The Shapiro-Wilk test tests the null hypothesis that the samples come from a normal distribution against the alternative hypothesis that the samples do not come from a normal distribution.

oneway_data[-1,] %>% 
  rstatix::shapiro_test(Colorless,Pink,Orange,Green)
## # A tibble: 4 x 3
##   variable  statistic     p
##   <chr>         <dbl> <dbl>
## 1 Colorless     0.913 0.499
## 2 Green         0.881 0.342
## 3 Orange        0.965 0.813
## 4 Pink          0.937 0.635
shapiro.test(residuals(object = one_aov))
## 
##  Shapiro-Wilk normality test
## 
## data:  residuals(object = one_aov)
## W = 0.92472, p-value = 0.1222

QQ Plots

clean_oneway_data %>% 
  mutate(Residual = one_aov$residuals) %>% 
  ggplot(aes(sample = Residual)) + 
  stat_qq() + 
  stat_qq_line() + 
  facet_wrap(~Type)

plot(one_aov,2)

Histogram

clean_oneway_data %>% 
  ggplot(aes(x = Sales)) + 
  geom_histogram(bins = 30, color = "white") + 
  geom_density() + 
  facet_wrap(~Type)

6.2 Checking Homogeneity of Variance Assumption

Bartlet’s Test

Bartlett’s test tests the null hypothesis that the group variances are equal against the alternative hypothesis that the group variances are not equal.

clean_oneway_data %>% 
  bartlett.test(Sales ~ Type, data = .)
## 
##  Bartlett test of homogeneity of variances
## 
## data:  Sales by Type
## Bartlett's K-squared = 0.46564, df = 3, p-value = 0.9264
clean_oneway_data %>% 
  ggboxplot(x = "Type", y = 'Sales',
            fill = "Type",
            palette = c("white", "pink", "orange", "green")) + 
  theme(legend.position = "none")

The variability within each group is represented by the vertical size of each box; i.e., the interquartile range (IQR). The boxplot shows that the variability is roughly equal for each group. Let’s look at some more ways to test the homogeneity of variance assumption.

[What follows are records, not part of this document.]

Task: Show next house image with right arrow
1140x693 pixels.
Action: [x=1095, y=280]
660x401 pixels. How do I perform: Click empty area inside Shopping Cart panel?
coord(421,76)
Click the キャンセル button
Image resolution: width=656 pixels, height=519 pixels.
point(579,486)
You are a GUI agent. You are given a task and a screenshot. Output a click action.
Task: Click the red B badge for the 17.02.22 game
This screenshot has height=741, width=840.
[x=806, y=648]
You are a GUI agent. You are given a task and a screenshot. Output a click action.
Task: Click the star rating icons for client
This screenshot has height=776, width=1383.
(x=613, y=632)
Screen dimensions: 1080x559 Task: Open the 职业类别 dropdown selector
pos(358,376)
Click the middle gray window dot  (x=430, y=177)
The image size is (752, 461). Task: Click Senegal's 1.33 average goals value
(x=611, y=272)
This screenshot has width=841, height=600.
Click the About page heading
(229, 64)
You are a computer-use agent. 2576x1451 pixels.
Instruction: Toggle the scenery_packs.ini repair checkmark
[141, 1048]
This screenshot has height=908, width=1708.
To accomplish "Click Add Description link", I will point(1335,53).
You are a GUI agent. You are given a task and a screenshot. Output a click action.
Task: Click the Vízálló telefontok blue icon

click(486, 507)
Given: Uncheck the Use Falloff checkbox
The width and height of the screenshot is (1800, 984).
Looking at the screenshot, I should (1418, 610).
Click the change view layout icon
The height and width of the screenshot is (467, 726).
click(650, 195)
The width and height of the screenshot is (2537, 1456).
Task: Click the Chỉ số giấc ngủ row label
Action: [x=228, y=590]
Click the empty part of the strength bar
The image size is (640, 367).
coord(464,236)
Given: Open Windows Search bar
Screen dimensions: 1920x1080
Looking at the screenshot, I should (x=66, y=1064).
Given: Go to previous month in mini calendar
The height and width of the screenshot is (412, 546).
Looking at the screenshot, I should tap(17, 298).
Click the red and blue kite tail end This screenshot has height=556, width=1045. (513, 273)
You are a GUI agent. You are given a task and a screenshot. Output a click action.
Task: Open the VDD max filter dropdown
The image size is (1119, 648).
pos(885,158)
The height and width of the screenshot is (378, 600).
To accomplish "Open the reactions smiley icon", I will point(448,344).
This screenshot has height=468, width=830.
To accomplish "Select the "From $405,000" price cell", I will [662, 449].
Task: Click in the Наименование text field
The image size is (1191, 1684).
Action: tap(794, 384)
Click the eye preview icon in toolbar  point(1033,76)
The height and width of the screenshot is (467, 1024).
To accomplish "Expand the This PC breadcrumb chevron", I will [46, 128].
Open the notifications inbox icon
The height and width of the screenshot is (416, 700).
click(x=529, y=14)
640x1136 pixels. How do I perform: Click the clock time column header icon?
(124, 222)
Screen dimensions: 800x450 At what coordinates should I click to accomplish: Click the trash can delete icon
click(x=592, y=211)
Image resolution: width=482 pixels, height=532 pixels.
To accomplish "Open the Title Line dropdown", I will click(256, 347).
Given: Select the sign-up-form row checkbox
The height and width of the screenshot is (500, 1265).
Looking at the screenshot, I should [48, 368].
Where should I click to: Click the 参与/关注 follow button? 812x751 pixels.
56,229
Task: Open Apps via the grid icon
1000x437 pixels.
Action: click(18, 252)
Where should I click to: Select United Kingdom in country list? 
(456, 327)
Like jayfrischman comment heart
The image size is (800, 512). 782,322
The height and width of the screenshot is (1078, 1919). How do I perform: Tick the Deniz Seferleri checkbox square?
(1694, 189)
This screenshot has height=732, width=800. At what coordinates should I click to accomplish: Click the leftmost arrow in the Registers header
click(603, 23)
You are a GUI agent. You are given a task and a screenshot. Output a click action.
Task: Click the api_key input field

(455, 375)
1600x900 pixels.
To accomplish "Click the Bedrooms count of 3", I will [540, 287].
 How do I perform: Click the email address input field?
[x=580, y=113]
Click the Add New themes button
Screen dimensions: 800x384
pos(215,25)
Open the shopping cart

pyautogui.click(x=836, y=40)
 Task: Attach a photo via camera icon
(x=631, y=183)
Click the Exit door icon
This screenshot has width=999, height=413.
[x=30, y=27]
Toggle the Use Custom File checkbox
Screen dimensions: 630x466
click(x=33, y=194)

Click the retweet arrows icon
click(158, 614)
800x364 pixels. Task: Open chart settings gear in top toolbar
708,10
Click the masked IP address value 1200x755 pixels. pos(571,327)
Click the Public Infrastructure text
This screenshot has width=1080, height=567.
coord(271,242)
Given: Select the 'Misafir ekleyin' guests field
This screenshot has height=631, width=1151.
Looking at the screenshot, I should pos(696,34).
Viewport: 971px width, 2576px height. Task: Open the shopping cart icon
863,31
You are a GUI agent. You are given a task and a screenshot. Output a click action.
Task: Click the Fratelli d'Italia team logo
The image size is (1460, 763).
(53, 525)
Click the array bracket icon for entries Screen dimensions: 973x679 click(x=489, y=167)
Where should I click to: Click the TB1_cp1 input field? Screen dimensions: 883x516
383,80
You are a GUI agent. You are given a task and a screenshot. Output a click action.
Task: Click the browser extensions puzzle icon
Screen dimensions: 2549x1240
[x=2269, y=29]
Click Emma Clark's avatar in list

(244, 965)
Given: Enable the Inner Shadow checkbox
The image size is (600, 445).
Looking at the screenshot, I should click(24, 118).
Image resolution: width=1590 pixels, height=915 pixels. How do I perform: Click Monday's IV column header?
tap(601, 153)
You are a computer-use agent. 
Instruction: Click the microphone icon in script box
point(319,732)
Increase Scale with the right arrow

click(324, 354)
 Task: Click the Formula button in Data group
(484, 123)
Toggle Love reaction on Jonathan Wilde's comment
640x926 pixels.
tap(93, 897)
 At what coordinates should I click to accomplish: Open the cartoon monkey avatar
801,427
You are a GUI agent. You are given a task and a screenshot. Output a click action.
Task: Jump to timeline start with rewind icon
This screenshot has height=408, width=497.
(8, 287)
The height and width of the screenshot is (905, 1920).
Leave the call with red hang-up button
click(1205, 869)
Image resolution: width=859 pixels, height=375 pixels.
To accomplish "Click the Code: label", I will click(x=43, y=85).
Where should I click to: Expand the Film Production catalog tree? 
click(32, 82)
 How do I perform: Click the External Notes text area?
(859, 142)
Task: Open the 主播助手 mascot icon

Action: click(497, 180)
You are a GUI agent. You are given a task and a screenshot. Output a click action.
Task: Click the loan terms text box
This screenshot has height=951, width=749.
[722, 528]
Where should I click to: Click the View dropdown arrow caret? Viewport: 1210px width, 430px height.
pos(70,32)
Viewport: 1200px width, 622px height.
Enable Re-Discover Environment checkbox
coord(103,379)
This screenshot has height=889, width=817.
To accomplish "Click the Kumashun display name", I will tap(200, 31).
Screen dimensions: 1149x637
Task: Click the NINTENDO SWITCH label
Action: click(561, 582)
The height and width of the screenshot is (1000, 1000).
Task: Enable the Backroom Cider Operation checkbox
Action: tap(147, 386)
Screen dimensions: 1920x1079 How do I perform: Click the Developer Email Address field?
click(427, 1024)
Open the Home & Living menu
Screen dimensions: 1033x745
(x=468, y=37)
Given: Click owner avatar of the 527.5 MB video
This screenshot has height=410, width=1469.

Residual vs. Fitted Values Plot

plot(one_aov,1, las=1)

This plot shows the residuals (errors) on the y-axis and the fitted values (predicted values) on the x-axis. If the variance of each group is equal, the plot should show no pattern; in other words, the points should look like a cloud of random points. The plot shows that the variances are approximately homogenous since the residuals are distributed approximately equally above and below zero.

Standardised Residuals vs Fitted values Plot

plot(one_aov,3)

The more coincident the red line plot to the horizontal line at 1, the lesser possibility the violation of the homogeneity of variance assumption.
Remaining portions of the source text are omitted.